> INSTRUCTIONS TO FOLLOW
Would you please retype, exactly, the lines of the listing below between the line with "[Cum alegi cea" and the line with "[Cum sa activezi", inclusive?

[EXTRACTED MATERIAL — start]

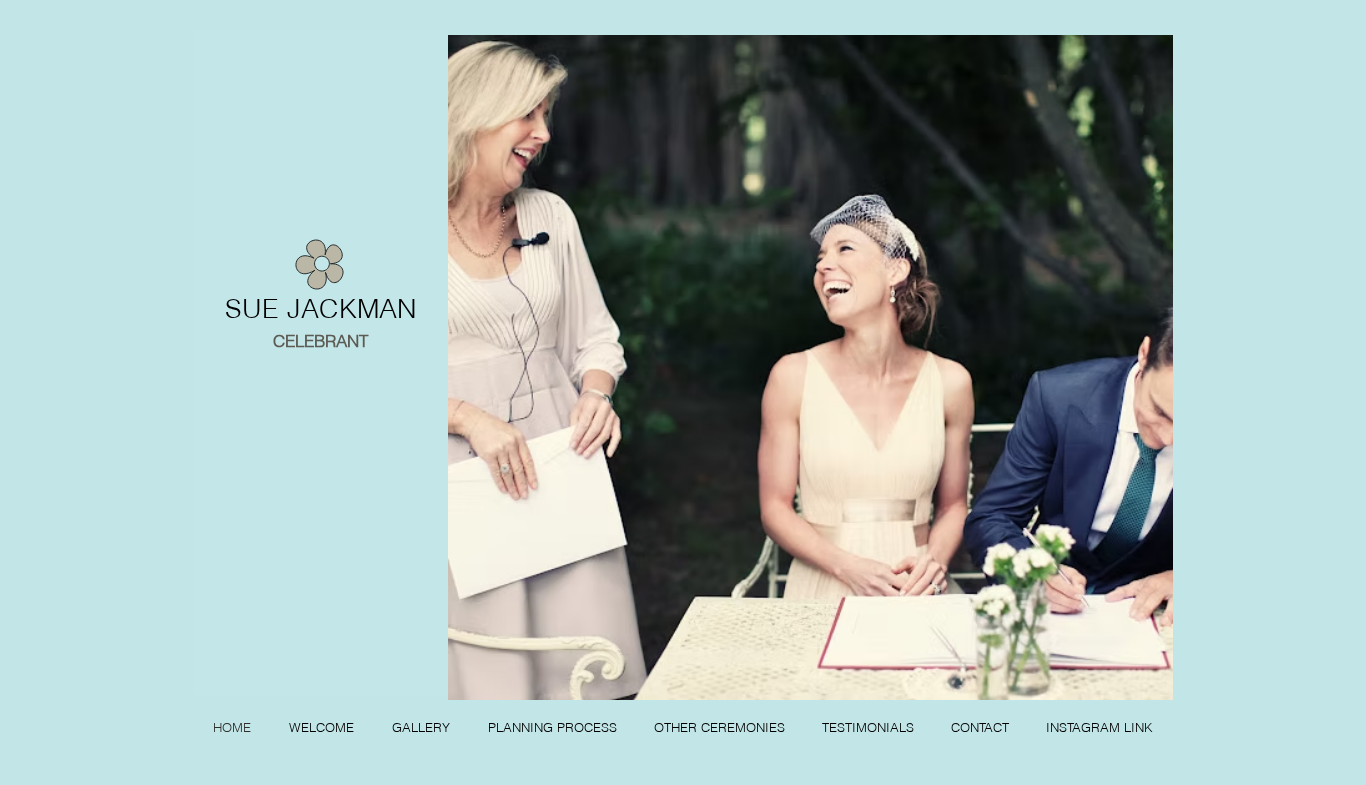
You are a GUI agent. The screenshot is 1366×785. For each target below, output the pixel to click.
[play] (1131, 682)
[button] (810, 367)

[EXTRACTED MATERIAL — finish]
[EXTRACTED MATERIAL — start]

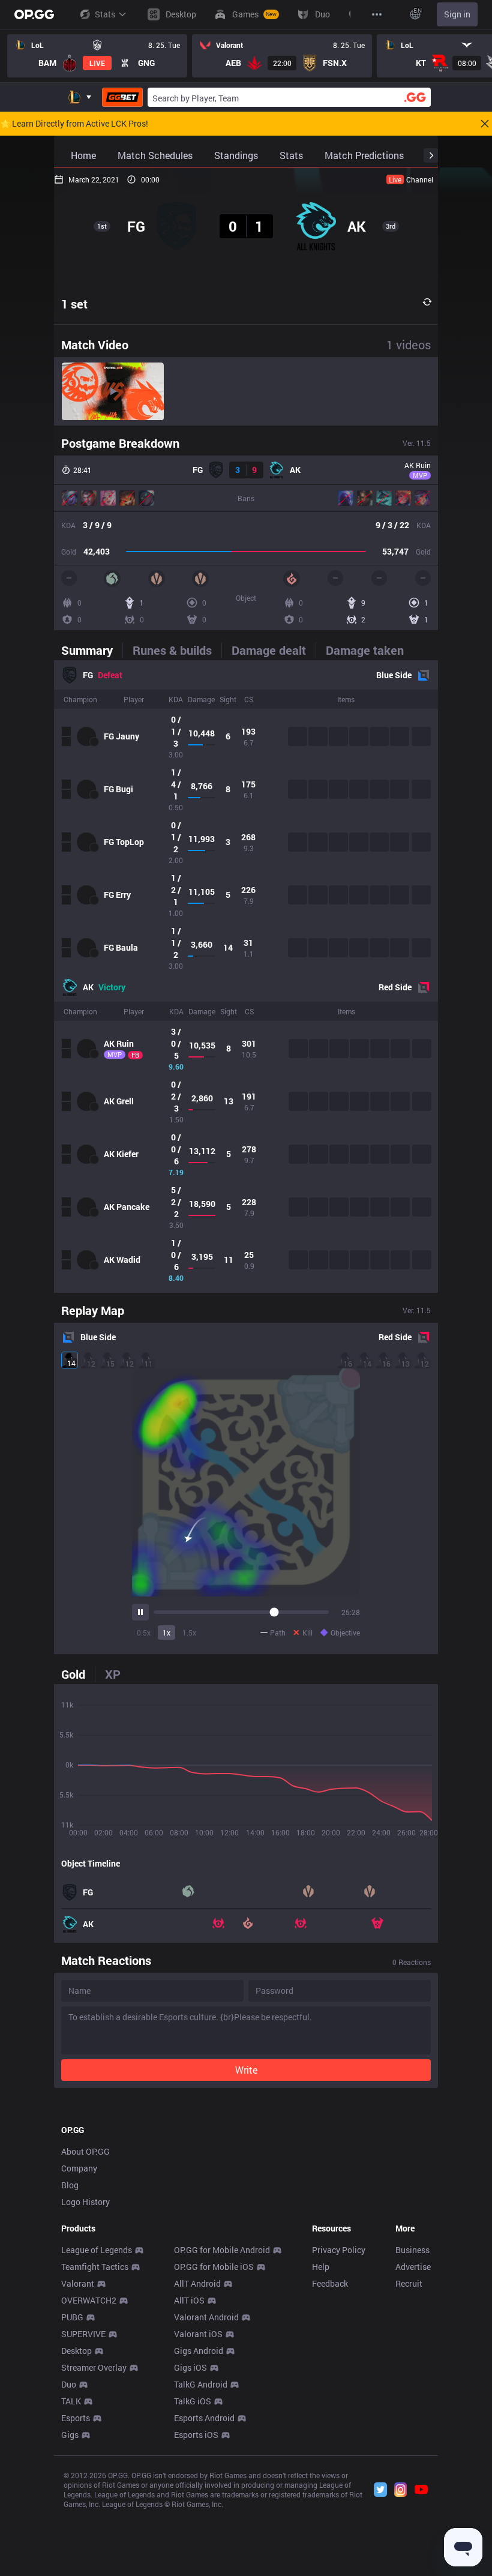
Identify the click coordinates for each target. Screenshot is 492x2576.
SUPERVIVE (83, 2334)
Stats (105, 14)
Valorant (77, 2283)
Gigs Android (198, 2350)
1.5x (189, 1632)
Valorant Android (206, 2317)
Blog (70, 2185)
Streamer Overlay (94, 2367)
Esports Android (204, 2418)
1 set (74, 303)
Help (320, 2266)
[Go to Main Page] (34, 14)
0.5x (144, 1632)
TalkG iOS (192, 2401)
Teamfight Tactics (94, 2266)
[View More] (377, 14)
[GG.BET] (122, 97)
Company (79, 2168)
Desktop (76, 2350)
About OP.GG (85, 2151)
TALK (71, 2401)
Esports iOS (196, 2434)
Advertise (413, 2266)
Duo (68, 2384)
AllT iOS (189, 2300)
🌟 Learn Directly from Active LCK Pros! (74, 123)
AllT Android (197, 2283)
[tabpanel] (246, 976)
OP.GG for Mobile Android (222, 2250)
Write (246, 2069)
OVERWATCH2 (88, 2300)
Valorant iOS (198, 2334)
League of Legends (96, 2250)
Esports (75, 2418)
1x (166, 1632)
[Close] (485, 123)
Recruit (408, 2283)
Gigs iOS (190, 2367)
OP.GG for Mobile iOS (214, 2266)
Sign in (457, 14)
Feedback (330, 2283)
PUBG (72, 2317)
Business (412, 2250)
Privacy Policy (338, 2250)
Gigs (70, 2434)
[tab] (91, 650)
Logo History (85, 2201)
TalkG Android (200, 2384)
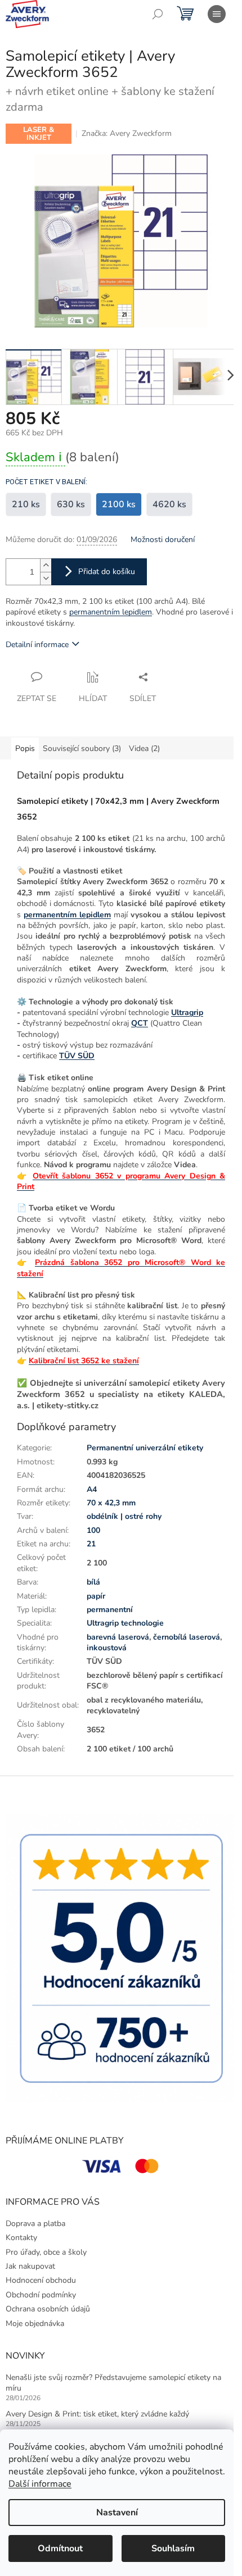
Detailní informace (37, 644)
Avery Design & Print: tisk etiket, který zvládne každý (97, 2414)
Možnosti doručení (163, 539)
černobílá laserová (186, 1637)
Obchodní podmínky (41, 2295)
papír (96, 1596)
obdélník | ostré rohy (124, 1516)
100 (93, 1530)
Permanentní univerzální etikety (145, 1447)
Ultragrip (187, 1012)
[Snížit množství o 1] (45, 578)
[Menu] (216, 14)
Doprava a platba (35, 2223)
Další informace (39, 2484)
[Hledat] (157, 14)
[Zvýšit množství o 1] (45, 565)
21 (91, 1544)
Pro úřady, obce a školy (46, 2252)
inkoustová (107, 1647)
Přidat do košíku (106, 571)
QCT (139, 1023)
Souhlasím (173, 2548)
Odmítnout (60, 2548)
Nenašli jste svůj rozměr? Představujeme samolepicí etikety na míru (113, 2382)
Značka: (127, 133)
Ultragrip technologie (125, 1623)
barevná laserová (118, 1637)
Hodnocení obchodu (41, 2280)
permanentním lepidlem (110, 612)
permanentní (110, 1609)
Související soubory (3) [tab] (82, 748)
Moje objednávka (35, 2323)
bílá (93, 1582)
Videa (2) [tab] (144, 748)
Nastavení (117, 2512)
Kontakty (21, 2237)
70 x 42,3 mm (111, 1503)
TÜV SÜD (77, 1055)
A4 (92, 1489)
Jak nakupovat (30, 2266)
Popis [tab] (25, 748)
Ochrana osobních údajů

[EXTRACTED MATERIAL — finish]
[EXTRACTED MATERIAL — start]

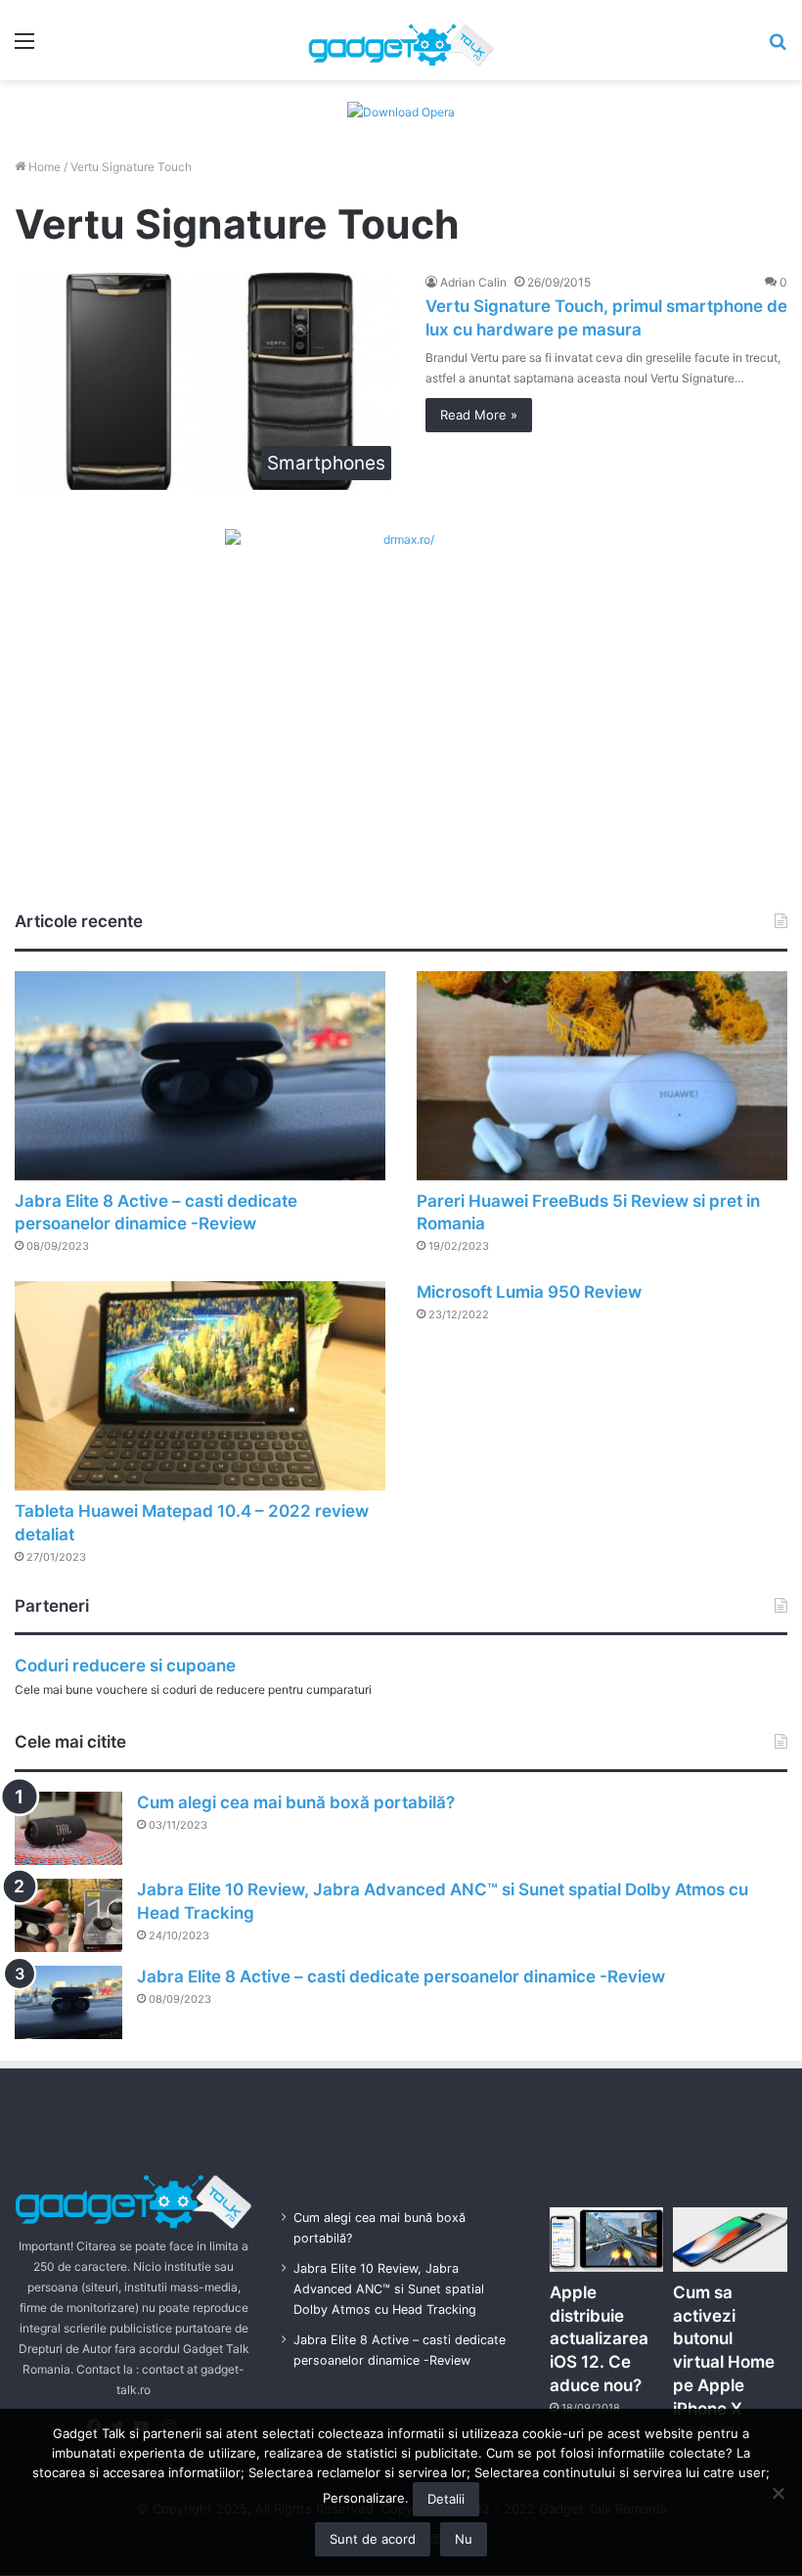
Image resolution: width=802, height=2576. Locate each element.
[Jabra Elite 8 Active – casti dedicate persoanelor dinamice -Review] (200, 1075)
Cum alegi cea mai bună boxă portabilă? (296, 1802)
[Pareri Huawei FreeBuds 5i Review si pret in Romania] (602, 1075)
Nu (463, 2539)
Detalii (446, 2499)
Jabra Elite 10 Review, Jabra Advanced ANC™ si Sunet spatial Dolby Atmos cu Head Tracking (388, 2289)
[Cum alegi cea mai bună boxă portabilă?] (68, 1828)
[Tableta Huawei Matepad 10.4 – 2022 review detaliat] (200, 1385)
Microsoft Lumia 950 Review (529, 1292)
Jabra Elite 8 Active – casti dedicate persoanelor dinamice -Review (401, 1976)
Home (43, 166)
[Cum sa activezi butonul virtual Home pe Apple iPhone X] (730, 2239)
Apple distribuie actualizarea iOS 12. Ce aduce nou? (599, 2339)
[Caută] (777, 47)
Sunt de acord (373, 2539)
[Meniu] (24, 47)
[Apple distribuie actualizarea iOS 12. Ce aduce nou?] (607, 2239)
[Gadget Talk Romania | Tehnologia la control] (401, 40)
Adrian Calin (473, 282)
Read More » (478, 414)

[EXTRACTED MATERIAL — finish]

> TASK ANSWER
[Cum alegi cea mai bună boxă portabilă?] (68, 1828)
[Tableta Huawei Matepad 10.4 – 2022 review detaliat] (200, 1385)
Microsoft Lumia 950 Review (529, 1292)
Jabra Elite 8 Active – casti dedicate persoanelor dinamice -Review (401, 1976)
Home (43, 166)
[Cum sa activezi butonul virtual Home pe Apple iPhone X] (730, 2239)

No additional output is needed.